*WHAT THIS TASK INVOLVES*
Make an exact copy of all the entries shown below.

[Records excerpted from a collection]

::::::

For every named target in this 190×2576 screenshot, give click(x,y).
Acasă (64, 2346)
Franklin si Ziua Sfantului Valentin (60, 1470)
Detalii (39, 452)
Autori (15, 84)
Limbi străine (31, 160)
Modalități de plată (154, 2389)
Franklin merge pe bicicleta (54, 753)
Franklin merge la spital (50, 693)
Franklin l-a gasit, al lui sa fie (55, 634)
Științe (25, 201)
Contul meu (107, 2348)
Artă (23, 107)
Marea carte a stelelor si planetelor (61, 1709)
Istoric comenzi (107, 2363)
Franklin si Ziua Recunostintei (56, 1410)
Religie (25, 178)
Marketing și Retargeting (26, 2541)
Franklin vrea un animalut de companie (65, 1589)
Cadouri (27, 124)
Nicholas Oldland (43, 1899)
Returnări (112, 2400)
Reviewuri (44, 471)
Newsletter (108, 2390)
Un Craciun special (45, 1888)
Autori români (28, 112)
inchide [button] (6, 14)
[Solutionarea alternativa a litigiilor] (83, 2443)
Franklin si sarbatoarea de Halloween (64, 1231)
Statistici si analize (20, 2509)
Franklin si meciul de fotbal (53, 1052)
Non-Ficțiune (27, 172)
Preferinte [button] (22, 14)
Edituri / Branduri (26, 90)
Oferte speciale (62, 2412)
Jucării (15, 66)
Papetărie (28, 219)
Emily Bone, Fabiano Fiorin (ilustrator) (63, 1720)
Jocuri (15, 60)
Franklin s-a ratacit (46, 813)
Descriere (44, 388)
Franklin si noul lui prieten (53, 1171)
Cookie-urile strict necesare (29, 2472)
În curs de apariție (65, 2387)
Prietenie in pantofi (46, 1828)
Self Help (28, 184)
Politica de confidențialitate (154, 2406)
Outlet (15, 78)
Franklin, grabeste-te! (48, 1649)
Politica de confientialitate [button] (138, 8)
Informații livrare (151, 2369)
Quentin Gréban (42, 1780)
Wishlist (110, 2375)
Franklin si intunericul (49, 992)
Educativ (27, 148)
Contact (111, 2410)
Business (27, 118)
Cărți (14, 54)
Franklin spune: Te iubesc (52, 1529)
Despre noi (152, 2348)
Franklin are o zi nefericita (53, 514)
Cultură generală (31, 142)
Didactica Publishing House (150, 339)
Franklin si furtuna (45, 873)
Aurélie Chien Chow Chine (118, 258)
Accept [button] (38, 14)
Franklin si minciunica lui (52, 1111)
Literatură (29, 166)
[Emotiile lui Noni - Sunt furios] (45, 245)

::::::

*FINISHED TASK*
For every named target in this 190×2576 screenshot, give click(x,y).
Acasă (64, 2346)
Franklin si Ziua Sfantului Valentin (60, 1470)
Detalii (39, 452)
Autori (15, 84)
Limbi străine (31, 160)
Modalități de plată (154, 2389)
Franklin merge pe bicicleta (54, 753)
Franklin merge la spital (50, 693)
Franklin l-a gasit, al lui sa fie (55, 634)
Științe (25, 201)
Contul meu (107, 2348)
Artă (23, 107)
Marea carte a stelelor si planetelor (61, 1709)
Istoric comenzi (107, 2363)
Franklin si Ziua Recunostintei (56, 1410)
Religie (25, 178)
Marketing și Retargeting (26, 2541)
Franklin vrea un animalut de companie (65, 1589)
Cadouri (27, 124)
Nicholas Oldland (43, 1899)
Returnări (112, 2400)
Reviewuri (44, 471)
Newsletter (108, 2390)
Un Craciun special (45, 1888)
Autori români (28, 112)
inchide [button] (6, 14)
[Solutionarea alternativa a litigiilor] (83, 2443)
Franklin si sarbatoarea de Halloween (64, 1231)
Statistici si analize (20, 2509)
Franklin si meciul de fotbal (53, 1052)
Non-Ficțiune (27, 172)
Preferinte [button] (22, 14)
Edituri / Branduri (26, 90)
Oferte speciale (62, 2412)
Jucării (15, 66)
Papetărie (28, 219)
Emily Bone, Fabiano Fiorin (ilustrator) (63, 1720)
Jocuri (15, 60)
Franklin s-a ratacit (46, 813)
Descriere (44, 388)
Franklin si noul lui prieten (53, 1171)
Cookie-urile strict necesare (29, 2472)
În curs de apariție (65, 2387)
Prietenie in pantofi (46, 1828)
Self Help (28, 184)
Politica de confidențialitate (154, 2406)
Outlet (15, 78)
Franklin, grabeste-te! (48, 1649)
Politica de confientialitate [button] (138, 8)
Informații livrare (151, 2369)
Quentin Gréban (42, 1780)
Wishlist (110, 2375)
Franklin si intunericul (49, 992)
Educativ (27, 148)
Contact (111, 2410)
Business (27, 118)
Cărți (14, 54)
Franklin spune: Te iubesc (52, 1529)
Despre noi (152, 2348)
Franklin are o zi nefericita (53, 514)
Cultură generală (31, 142)
Didactica Publishing House (150, 339)
Franklin si furtuna (45, 873)
Aurélie Chien Chow Chine (118, 258)
Accept [button] (38, 14)
Franklin si minciunica lui (52, 1111)
Literatură (29, 166)
[Emotiile lui Noni - Sunt furios] (45, 245)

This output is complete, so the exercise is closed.